(Beginning of Extracted records)

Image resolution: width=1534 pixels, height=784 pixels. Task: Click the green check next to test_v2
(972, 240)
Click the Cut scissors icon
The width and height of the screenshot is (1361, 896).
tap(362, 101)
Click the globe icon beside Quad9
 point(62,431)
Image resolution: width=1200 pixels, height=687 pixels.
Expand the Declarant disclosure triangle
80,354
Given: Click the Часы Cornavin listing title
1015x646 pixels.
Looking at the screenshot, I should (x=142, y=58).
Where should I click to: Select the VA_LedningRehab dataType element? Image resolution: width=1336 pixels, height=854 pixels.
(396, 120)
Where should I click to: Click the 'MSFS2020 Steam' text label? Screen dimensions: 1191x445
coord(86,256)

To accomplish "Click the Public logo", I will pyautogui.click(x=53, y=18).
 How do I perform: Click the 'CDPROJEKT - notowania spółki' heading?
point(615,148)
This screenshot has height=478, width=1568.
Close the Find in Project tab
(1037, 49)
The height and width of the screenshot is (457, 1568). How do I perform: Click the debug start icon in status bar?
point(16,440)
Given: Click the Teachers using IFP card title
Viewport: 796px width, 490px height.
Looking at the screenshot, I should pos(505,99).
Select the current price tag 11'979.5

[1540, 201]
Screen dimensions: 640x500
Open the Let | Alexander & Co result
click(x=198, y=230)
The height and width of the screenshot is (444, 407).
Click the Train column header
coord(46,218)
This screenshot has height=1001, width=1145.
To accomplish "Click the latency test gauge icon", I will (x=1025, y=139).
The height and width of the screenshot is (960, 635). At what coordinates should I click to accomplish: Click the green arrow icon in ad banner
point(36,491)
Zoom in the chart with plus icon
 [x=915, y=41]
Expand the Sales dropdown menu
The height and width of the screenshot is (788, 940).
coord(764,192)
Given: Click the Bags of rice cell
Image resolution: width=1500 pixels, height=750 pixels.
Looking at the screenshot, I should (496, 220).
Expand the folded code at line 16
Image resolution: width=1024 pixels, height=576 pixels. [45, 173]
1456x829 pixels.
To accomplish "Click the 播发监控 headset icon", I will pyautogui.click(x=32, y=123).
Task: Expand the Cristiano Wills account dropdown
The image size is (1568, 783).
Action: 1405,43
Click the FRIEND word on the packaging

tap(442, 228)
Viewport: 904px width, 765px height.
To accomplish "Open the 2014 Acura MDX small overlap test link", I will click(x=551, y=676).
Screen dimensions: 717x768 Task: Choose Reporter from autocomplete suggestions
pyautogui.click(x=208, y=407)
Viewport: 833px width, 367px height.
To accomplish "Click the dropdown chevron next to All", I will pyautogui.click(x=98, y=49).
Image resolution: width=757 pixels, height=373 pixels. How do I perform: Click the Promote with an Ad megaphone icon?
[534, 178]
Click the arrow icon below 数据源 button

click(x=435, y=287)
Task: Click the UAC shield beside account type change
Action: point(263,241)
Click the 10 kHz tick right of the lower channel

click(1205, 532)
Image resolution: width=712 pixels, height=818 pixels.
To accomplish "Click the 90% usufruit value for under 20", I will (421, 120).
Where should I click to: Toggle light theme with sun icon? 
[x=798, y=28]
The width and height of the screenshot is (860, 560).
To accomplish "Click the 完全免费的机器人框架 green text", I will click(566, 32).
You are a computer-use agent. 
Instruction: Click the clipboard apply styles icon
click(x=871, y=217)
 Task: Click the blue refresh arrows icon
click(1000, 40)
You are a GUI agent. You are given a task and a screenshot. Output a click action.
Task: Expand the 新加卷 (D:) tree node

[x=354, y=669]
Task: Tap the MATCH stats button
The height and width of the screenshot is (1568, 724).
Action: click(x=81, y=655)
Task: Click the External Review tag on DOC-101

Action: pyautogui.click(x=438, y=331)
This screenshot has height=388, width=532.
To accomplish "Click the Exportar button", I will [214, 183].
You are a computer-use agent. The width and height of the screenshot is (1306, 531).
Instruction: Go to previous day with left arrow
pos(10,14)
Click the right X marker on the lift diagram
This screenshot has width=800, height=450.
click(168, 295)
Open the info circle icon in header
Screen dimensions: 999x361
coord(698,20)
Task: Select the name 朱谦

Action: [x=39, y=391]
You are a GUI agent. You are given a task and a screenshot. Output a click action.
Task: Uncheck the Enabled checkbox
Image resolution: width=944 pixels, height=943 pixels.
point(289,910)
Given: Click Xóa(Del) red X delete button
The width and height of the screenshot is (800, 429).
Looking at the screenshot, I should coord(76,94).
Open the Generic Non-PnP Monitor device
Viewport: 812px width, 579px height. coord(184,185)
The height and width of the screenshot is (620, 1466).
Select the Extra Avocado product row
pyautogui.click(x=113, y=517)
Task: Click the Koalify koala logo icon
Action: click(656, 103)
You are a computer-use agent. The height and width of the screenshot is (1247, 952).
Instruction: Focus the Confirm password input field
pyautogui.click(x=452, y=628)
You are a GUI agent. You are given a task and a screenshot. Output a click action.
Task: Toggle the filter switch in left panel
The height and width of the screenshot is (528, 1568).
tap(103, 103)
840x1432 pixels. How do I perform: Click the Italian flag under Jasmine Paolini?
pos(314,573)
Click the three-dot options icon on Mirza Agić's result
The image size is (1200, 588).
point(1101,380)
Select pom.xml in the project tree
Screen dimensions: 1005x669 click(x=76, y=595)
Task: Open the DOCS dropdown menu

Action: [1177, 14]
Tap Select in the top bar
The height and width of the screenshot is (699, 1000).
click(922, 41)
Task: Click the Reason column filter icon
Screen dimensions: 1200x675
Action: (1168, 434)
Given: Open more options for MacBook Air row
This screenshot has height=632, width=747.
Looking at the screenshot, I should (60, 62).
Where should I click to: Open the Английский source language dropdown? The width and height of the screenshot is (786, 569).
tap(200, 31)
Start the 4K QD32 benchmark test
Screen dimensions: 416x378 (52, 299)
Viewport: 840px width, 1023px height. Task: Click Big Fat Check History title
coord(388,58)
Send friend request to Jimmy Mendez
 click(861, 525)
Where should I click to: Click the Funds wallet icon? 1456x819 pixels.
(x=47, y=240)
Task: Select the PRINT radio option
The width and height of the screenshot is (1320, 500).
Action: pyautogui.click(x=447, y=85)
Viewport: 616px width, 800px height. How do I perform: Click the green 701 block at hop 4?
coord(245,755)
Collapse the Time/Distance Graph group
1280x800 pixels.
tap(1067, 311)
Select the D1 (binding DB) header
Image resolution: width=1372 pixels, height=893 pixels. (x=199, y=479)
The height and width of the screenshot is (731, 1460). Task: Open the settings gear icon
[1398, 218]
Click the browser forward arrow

(End of Extracted records)

The complete material above is to be retyped word for word.

Image resolution: width=1534 pixels, height=784 pixels. Task: Click the green check next to test_v2
(972, 240)
Click the Cut scissors icon
The width and height of the screenshot is (1361, 896).
tap(362, 101)
Click the globe icon beside Quad9
 point(62,431)
Image resolution: width=1200 pixels, height=687 pixels.
Expand the Declarant disclosure triangle
80,354
Given: Click the Часы Cornavin listing title
1015x646 pixels.
Looking at the screenshot, I should (x=142, y=58).
Where should I click to: Select the VA_LedningRehab dataType element? Image resolution: width=1336 pixels, height=854 pixels.
(396, 120)
Where should I click to: Click the 'MSFS2020 Steam' text label? Screen dimensions: 1191x445
coord(86,256)

To accomplish "Click the Public logo", I will pyautogui.click(x=53, y=18).
 How do I perform: Click the 'CDPROJEKT - notowania spółki' heading?
point(615,148)
This screenshot has height=478, width=1568.
Close the Find in Project tab
(1037, 49)
The height and width of the screenshot is (457, 1568). How do I perform: Click the debug start icon in status bar?
point(16,440)
Given: Click the Teachers using IFP card title
Viewport: 796px width, 490px height.
Looking at the screenshot, I should pos(505,99).
Select the current price tag 11'979.5

[1540, 201]
Screen dimensions: 640x500
Open the Let | Alexander & Co result
click(x=198, y=230)
The height and width of the screenshot is (444, 407).
Click the Train column header
coord(46,218)
This screenshot has height=1001, width=1145.
To accomplish "Click the latency test gauge icon", I will (x=1025, y=139).
The height and width of the screenshot is (960, 635). At what coordinates should I click to accomplish: Click the green arrow icon in ad banner
point(36,491)
Zoom in the chart with plus icon
 [x=915, y=41]
Expand the Sales dropdown menu
The height and width of the screenshot is (788, 940).
coord(764,192)
Given: Click the Bags of rice cell
Image resolution: width=1500 pixels, height=750 pixels.
Looking at the screenshot, I should (496, 220).
Expand the folded code at line 16
Image resolution: width=1024 pixels, height=576 pixels. [45, 173]
1456x829 pixels.
To accomplish "Click the 播发监控 headset icon", I will pyautogui.click(x=32, y=123).
Task: Expand the Cristiano Wills account dropdown
The image size is (1568, 783).
Action: 1405,43
Click the FRIEND word on the packaging

tap(442, 228)
Viewport: 904px width, 765px height.
To accomplish "Open the 2014 Acura MDX small overlap test link", I will click(x=551, y=676).
Screen dimensions: 717x768 Task: Choose Reporter from autocomplete suggestions
pyautogui.click(x=208, y=407)
Viewport: 833px width, 367px height.
To accomplish "Click the dropdown chevron next to All", I will pyautogui.click(x=98, y=49).
Image resolution: width=757 pixels, height=373 pixels. How do I perform: Click the Promote with an Ad megaphone icon?
[534, 178]
Click the arrow icon below 数据源 button

click(x=435, y=287)
Task: Click the UAC shield beside account type change
Action: point(263,241)
Click the 10 kHz tick right of the lower channel

click(1205, 532)
Image resolution: width=712 pixels, height=818 pixels.
To accomplish "Click the 90% usufruit value for under 20", I will (421, 120).
Where should I click to: Toggle light theme with sun icon? 
[x=798, y=28]
The width and height of the screenshot is (860, 560).
To accomplish "Click the 完全免费的机器人框架 green text", I will click(566, 32).
You are a computer-use agent. 
Instruction: Click the clipboard apply styles icon
click(x=871, y=217)
 Task: Click the blue refresh arrows icon
click(1000, 40)
You are a GUI agent. You are given a task and a screenshot. Output a click action.
Task: Expand the 新加卷 (D:) tree node

[x=354, y=669]
Task: Tap the MATCH stats button
The height and width of the screenshot is (1568, 724).
Action: click(x=81, y=655)
Task: Click the External Review tag on DOC-101

Action: pyautogui.click(x=438, y=331)
This screenshot has height=388, width=532.
To accomplish "Click the Exportar button", I will [214, 183].
You are a computer-use agent. The width and height of the screenshot is (1306, 531).
Instruction: Go to previous day with left arrow
pos(10,14)
Click the right X marker on the lift diagram
This screenshot has width=800, height=450.
click(168, 295)
Open the info circle icon in header
Screen dimensions: 999x361
coord(698,20)
Task: Select the name 朱谦

Action: [x=39, y=391]
You are a GUI agent. You are given a task and a screenshot. Output a click action.
Task: Uncheck the Enabled checkbox
Image resolution: width=944 pixels, height=943 pixels.
point(289,910)
Given: Click Xóa(Del) red X delete button
The width and height of the screenshot is (800, 429).
Looking at the screenshot, I should coord(76,94).
Open the Generic Non-PnP Monitor device
Viewport: 812px width, 579px height. coord(184,185)
The height and width of the screenshot is (620, 1466).
Select the Extra Avocado product row
pyautogui.click(x=113, y=517)
Task: Click the Koalify koala logo icon
Action: click(656, 103)
You are a computer-use agent. The height and width of the screenshot is (1247, 952).
Instruction: Focus the Confirm password input field
pyautogui.click(x=452, y=628)
You are a GUI agent. You are given a task and a screenshot. Output a click action.
Task: Toggle the filter switch in left panel
The height and width of the screenshot is (528, 1568).
tap(103, 103)
840x1432 pixels. How do I perform: Click the Italian flag under Jasmine Paolini?
pos(314,573)
Click the three-dot options icon on Mirza Agić's result
The image size is (1200, 588).
point(1101,380)
Select pom.xml in the project tree
Screen dimensions: 1005x669 click(x=76, y=595)
Task: Open the DOCS dropdown menu

Action: [1177, 14]
Tap Select in the top bar
The height and width of the screenshot is (699, 1000).
click(922, 41)
Task: Click the Reason column filter icon
Screen dimensions: 1200x675
Action: (1168, 434)
Given: Open more options for MacBook Air row
This screenshot has height=632, width=747.
Looking at the screenshot, I should (60, 62).
Where should I click to: Open the Английский source language dropdown? The width and height of the screenshot is (786, 569).
tap(200, 31)
Start the 4K QD32 benchmark test
Screen dimensions: 416x378 (52, 299)
Viewport: 840px width, 1023px height. Task: Click Big Fat Check History title
coord(388,58)
Send friend request to Jimmy Mendez
 click(861, 525)
Where should I click to: Click the Funds wallet icon? 1456x819 pixels.
(x=47, y=240)
Task: Select the PRINT radio option
The width and height of the screenshot is (1320, 500).
Action: pyautogui.click(x=447, y=85)
Viewport: 616px width, 800px height. How do I perform: Click the green 701 block at hop 4?
coord(245,755)
Collapse the Time/Distance Graph group
1280x800 pixels.
tap(1067, 311)
Select the D1 (binding DB) header
Image resolution: width=1372 pixels, height=893 pixels. (x=199, y=479)
The height and width of the screenshot is (731, 1460). Task: Open the settings gear icon
[1398, 218]
Click the browser forward arrow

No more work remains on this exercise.